McNair opposed heavier tanks because he was trying to get as much army transported to the combat theaters by the very limited amount of shipping available. He also didn't want assets tied up by organic assignment to units which didn't need it all of the time. He felt that proper recon could identify masses of enemy armor and that centrally assigned TD could then be massed against the tanks. When stuff ifs permanently assigned, it is hard to get it centralized. When it is centralized, it is much easier to attach it out or to "put it in support of". Did all of MacArthur's divisions need organic TD battalions? Did the Europe divisions need TD battalions on a day-to-day basis?
In digging, I've come to find it is much more complicated than that. Fundamentally, NO ONE in the War Department really much wanted heavy tanks, but they were blindsided by Roosevelt, just as with the aircraft and antiaircraft issues. In May 1940, Lynch the Chief of Infantry, expressed interest in a heavy tank to augment the light and medium designs and to keep up with the Joneses (i.e. the Germans). It led to the development of the T1 series, but after the Armored Force was created the interest went away and in 1941 it was only proposed as a pilot run of 50 for the US Army and 50 for the British. Then on 3 January 1942, Roosevelt announced he wanted 500 heavy tanks by the end of the year, so much of 1942 was consumed in figuring out how to make the T1 work and get it into production, only to have the end users all announce they could care less. So very little did McNair really have to do with it.
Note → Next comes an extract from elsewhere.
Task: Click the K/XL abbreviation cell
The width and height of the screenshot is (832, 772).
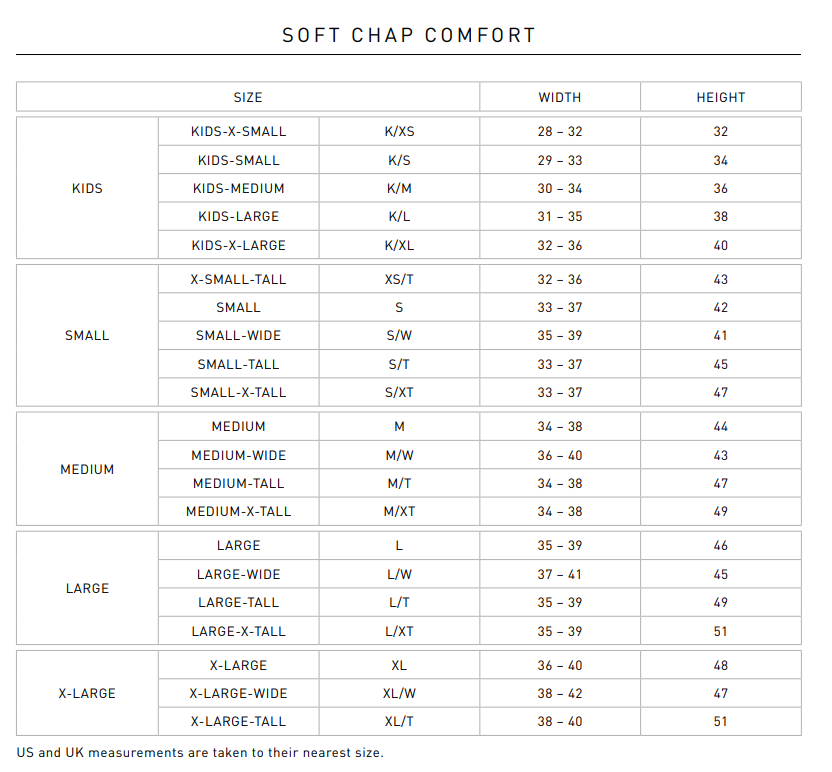Action: tap(399, 245)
The issue of "heavier tanks" as opposed to heavy tanks came up later in 1943, when the Engineer Corps got the AG to freeze the weight limitations set in AR 850-15 to 35 tons for tracked vehicles and limited the acceptable width of vehicles. It got the Navy vote too, since they had programmed the designs of the LST, LCT, and LCM based upon 27-ton medium tanks and 40-ton heavy tanks, since that was what the Army had told them...back in 1941 to plan on. It also affected the design of the Liberty and Victory ship winches and cranes. Again, little to do with McNair.
He also had little really to do with TD doctrine and weapons design, which was the purview of Bruce and the TD Center...his input was most felt in 1941 as the "antitank expert" at the AT conferences, but then he became fully involved in creating and training all ground forces. In which he over and over tried to rein in the excesses of the TD Center's organizations...with good justification - antitank commandos anyone? Yes, he preferred towed guns over SP artillery - and TD's were SP artillery - but then, all US Army Artillerymen tended to prefer towed guns, well into the 1970's, which was a holdover from the earlier prjudice for horse versus mechanical draft.
He also had little patience with "perfect solutions". When Jake Devers did his about face regarding the 76mm-armed Sherman, McNair had no compunction about turning that then scarce resource over to the TDs, who said they would make use of it. The delay in fielding a 76mm-armed Sherman was the fault of the Armored Command and Devers, not of AGF and McNair.
And yes, attachments for TDs made sense. In the same way, it was decided that a specialized "jungle" division for the Pacific made little practical sense, which was good since it allowed standard divisions to go to either theater with little advance notice. OTOH, while MacArthur's divisions did not need TDs on a daily basis, it turned out that the ETO and MTO divisions did benefit from regular attachment...the problem was that not enough were available, just as enough tank battalions weren't available, because it was believed the pooling principle would obviate the need for a one-to-one ratio of those battalions to divisions.